Friedrich Joppich, 1949.
Fatores de complicação para evitar o veneno
Há também alguns factores que podem tornar difícil evitar o veneno.
Muitas plantas alteram a sua dosagem de veneno com a estação ou hora do dia, pelo que os coelhos não podem de repente tomar a quantidade a que estão habituados. A trombeta do anjo, por exemplo, depende da quantidade de luz do sol pela sua quantidade de veneno.
Outras plantas têm diferentes níveis de toxicidade em diferentes partes da planta. Um exemplo seria o tomate. O fruto em si não contém quantidades significativas de solanina, mas as partes verdes da planta contêm quantidades muito mais elevadas.

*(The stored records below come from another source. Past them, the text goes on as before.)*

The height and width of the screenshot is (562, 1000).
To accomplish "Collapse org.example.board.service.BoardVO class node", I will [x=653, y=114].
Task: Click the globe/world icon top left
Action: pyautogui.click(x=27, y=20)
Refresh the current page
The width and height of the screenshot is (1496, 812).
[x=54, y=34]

Várias restrições também tornam difícil evitar o veneno. Por exemplo, se não houver certas plantas que neutralizem outro veneno.
Os limites de seleção
Assim que um alimento é altamente processado (moído e cozido), tem aditivos artificiais adicionados (sabores artificiais, etc. manipulam o sentido do paladar), ou é completamente anti-natural, é atingido um limite de selecção. O mesmo problema existe se os animais forem esfomeados ou mantidos ou alimentados de forma completamente errada (comer por fome ou aborrecimento). Além disso, o coelho deve primeiro ser introduzido a uma dieta natural, encontrar opções adequadas e habituar-se a ela.